From 4,675 fully labeled bear faces on DSLR photographs, taken from research and bear-viewing sites at Brooks River, Ala., and Knight Inlet, they randomly split images into training and testing data sets. Once trained from 3,740 bear faces, deep learning went to work “unsupervised,” Dr. Clapham said, to see how well it could spot differences between known bears from 935 photographs.
First, the deep learning algorithm finds the bear face using distinctive landmarks like eyes, nose tip, ears and forehead top. Then the app rotates the face to extract, encode and classify facial features.
The system identified bears at an accuracy rate of 84 percent, correctly distinguishing between known bears such as Lucky, Toffee, Flora and Steve.
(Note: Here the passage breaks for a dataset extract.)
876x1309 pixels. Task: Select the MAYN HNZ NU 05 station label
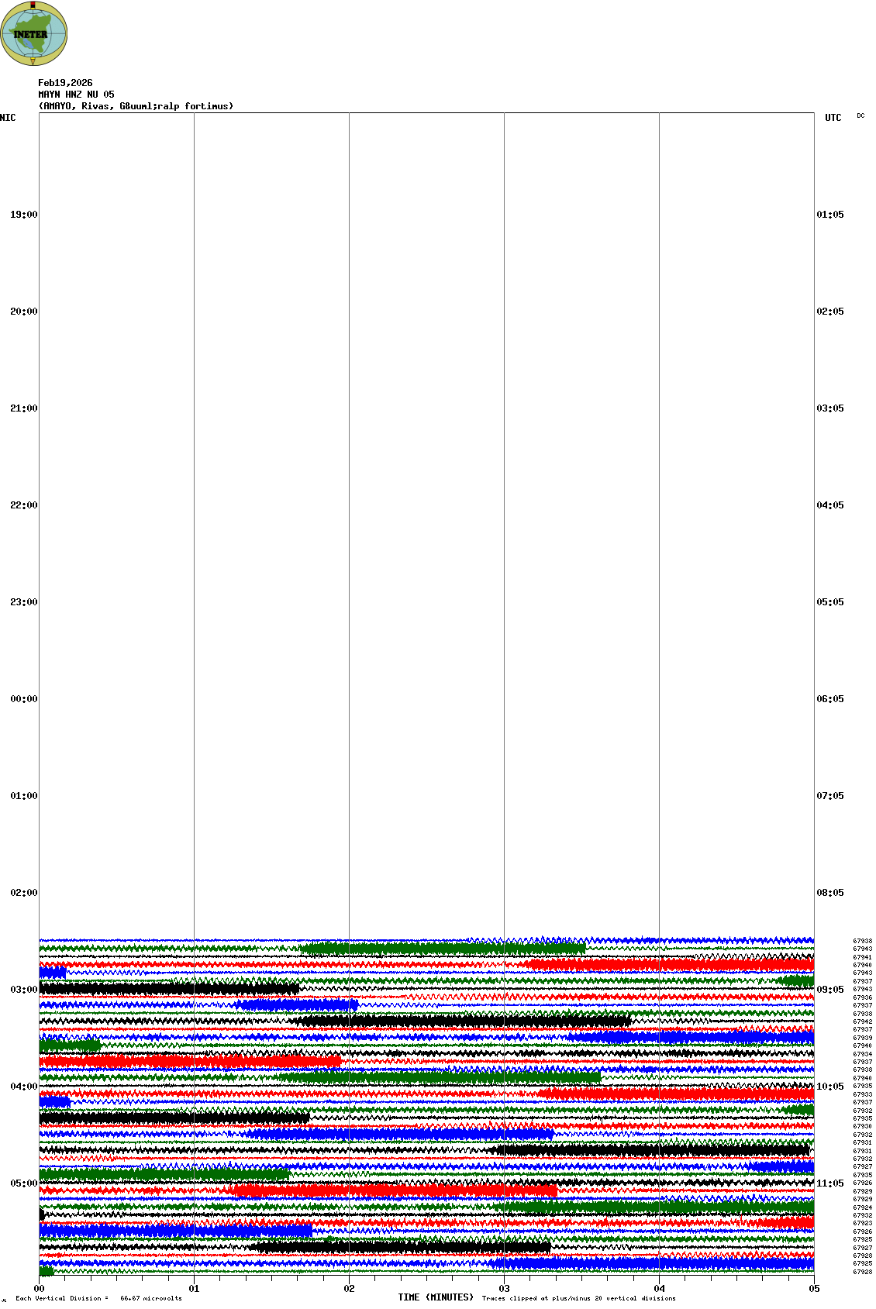76,95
But how does it actually tell those bears apart? Before the era of deep learning, “we tried to imagine how humans perceive faces and how we distinguish individuals,” said Alexander Loos, a research engineer at the Fraunhofer Institute for Digital Media Technology, in Germany, who was not involved in the study but has collaborated with Dr. Clapham in the past. Programmers would manually input face descriptors into a computer.
But with deep learning, programmers input the images into a neural network that figures out how best to identify individuals. “The network itself extracts the features,” Dr. Loos said, which is a huge advantage.
He also cautioned that, “It’s basically a black box. You don’t know what it’s doing,” and that if the data set being examined is unintentionally biased, certain errors can emerge.